• UC Berkeley sees a 48% jump in first-year applications to study computer science.
  • Despite generative AI advances, students are eager to pursue computer science careers.
  • Human developers remain essential for creating something new.

One of the most persistent concerns around generative AI is whether the technology will put workers out of a job. This idea has particularly caught on in the context of software coding.

Github Copilot can write a lot of code these days, so is it even worth studying computer science now? That's been a question on the minds of math-minded high schoolers since ChatGPT burst on the scene in 2022.

There's a new data point that helps answer at least part of this question: Students are still lining up in droves to take computer science in college.

An eye-popping data point

Let's take The University of California Berkeley as an example, as this college at or near the top for computer science.

First-year applications to UC Berkeley's College of Computing, Data Science, and Society CDSS increased 48% this year. There were 14,302 (non-transfer) applications for these CDSS majors in the Fall 2024 incoming class, versus 9,649 the previous year.

For context, the number of first-year applications to UC Berkeley as a whole didn't change much from a year earlier.

This was announced last week by Professor Jennifer Chayes, the dean of Berkeley's College of CDSS. She popped these eye-popping stats during a fireside chat with Governor Gavin Newsom and Stanford Professor Fei-Fei Li at the at the Joint California Summit on Generative AI in San Francisco.

There's a role for human software developers

Afterwards, I got in touch with John DeNero, Computer Science Teaching Professor at UC Berkeley, to talk about this some more.

He's also chief scientist at Lilt, a generative AI startup, and he was previously a researcher at Google working on Google Translate, one of the first successful AI-powered consumer apps.

"Students express some concern that generative AI will affect the software engineering job market, especially for entry-level positions, but they are still excited about careers in computing," he wrote in an email to Business Insider. "I tell them that I think many of the challenging aspects of software development can't be performed reliably by generative AI at this point, and that I expect there will still be a central role for human software developers long into the future."

AI can't do new things very well

Generative AI is currently very good at replicating parts of software programs that have been written many times before, DeNero explained.

That includes computer science homework assignments! See BI's coverage on how much ChatGPT is used to cheat on homework.

What if you want to create something new? This is where smart human coders will still be needed. (This makes logical sense as AI models are trained on data. If that information doesn't exist yet or it's not part of the training dataset, the models often get in trouble).

Generative AI "requires a lot of thoughtful human intervention to produce something new, and all consequential software development projects involve quite a bit of novelty," DeNero said. "That's the hard and interesting part of computing that currently requires clever and well-trained people."

"Generative AI can speed up the more mundane parts of software development, and software developers tend to adopt efficiency tools quickly," he added.

What happens at Lilt?

This applies to what's happening at Lilt, which is building an AI platform for translators.
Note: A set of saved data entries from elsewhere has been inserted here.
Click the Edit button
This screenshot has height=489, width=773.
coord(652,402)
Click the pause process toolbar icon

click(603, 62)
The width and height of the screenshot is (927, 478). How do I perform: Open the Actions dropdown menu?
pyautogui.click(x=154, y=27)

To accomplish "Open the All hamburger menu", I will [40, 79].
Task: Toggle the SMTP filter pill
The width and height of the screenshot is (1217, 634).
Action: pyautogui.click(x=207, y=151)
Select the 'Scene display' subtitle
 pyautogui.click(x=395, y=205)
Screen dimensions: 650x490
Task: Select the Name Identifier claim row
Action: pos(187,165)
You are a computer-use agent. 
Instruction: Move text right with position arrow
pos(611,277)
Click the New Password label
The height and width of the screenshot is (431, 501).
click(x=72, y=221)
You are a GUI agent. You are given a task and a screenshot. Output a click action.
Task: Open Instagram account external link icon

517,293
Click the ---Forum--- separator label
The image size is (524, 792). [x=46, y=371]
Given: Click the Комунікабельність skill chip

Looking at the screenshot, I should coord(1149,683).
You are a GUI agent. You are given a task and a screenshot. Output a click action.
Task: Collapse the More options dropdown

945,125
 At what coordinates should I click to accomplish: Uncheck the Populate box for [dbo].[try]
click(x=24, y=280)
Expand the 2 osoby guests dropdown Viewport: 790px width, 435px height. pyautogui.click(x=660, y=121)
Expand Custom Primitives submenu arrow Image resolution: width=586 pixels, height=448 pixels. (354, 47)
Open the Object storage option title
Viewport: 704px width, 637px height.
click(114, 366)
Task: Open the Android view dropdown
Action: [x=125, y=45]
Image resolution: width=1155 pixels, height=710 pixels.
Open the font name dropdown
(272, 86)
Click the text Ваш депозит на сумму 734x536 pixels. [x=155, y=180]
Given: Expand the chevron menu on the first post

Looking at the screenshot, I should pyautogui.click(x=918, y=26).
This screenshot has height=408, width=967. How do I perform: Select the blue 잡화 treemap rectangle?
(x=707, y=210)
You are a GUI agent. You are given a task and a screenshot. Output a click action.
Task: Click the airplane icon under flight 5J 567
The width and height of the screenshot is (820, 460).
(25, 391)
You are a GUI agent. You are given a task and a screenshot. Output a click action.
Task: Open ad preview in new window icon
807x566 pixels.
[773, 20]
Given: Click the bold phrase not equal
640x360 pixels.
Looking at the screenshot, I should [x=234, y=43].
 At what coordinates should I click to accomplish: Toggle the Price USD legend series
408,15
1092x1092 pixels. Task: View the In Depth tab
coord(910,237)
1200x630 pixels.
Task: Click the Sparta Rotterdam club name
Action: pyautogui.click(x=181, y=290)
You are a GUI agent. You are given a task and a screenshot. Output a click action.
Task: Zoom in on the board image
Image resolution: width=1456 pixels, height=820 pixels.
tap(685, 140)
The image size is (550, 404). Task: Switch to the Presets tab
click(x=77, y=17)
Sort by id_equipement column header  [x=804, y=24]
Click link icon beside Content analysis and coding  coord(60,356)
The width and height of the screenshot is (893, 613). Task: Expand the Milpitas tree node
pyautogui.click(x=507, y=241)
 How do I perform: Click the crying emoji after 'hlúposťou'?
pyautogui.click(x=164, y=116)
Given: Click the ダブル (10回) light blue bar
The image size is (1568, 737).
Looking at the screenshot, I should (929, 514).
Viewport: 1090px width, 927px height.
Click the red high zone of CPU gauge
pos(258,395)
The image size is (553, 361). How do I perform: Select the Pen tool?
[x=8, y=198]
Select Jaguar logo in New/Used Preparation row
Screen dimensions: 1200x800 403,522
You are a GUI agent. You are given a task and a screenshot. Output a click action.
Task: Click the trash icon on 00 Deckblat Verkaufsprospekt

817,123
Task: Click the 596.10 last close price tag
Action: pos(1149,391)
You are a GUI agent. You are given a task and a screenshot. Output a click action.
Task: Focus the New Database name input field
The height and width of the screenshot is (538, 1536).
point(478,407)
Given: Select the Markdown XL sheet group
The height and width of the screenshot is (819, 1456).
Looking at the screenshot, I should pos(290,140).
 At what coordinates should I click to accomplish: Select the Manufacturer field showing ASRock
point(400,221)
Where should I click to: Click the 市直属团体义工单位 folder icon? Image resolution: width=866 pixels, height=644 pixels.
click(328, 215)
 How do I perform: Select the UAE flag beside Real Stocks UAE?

Google Translate first came out 18 years ago. And still, human linguists have jobs and are relied upon when translations are really important. For instance, you can use Google Translate to read a Japanese train timetable maybe, but would you use the app to translate your business's most important contract without having a human expert check it? Probably not.

"To reliably produce publication-quality translations, human expert linguists are still at the center of the process, but by using Lilt's task-specific generative AI models, those experts are much faster, more accurate, and more consistent," DeNero said. "As a result, more text gets translated at higher quality into more languages."

He expects this same pattern to play out in software development: A small team of highly trained human developers will have an even greater capacity to build useful high-quality software.

"And so, future Berkeley graduates will have plenty of opportunities to use their computing skills to improve the world," DeNero said. "Hopefully some more of them will come work for Lilt."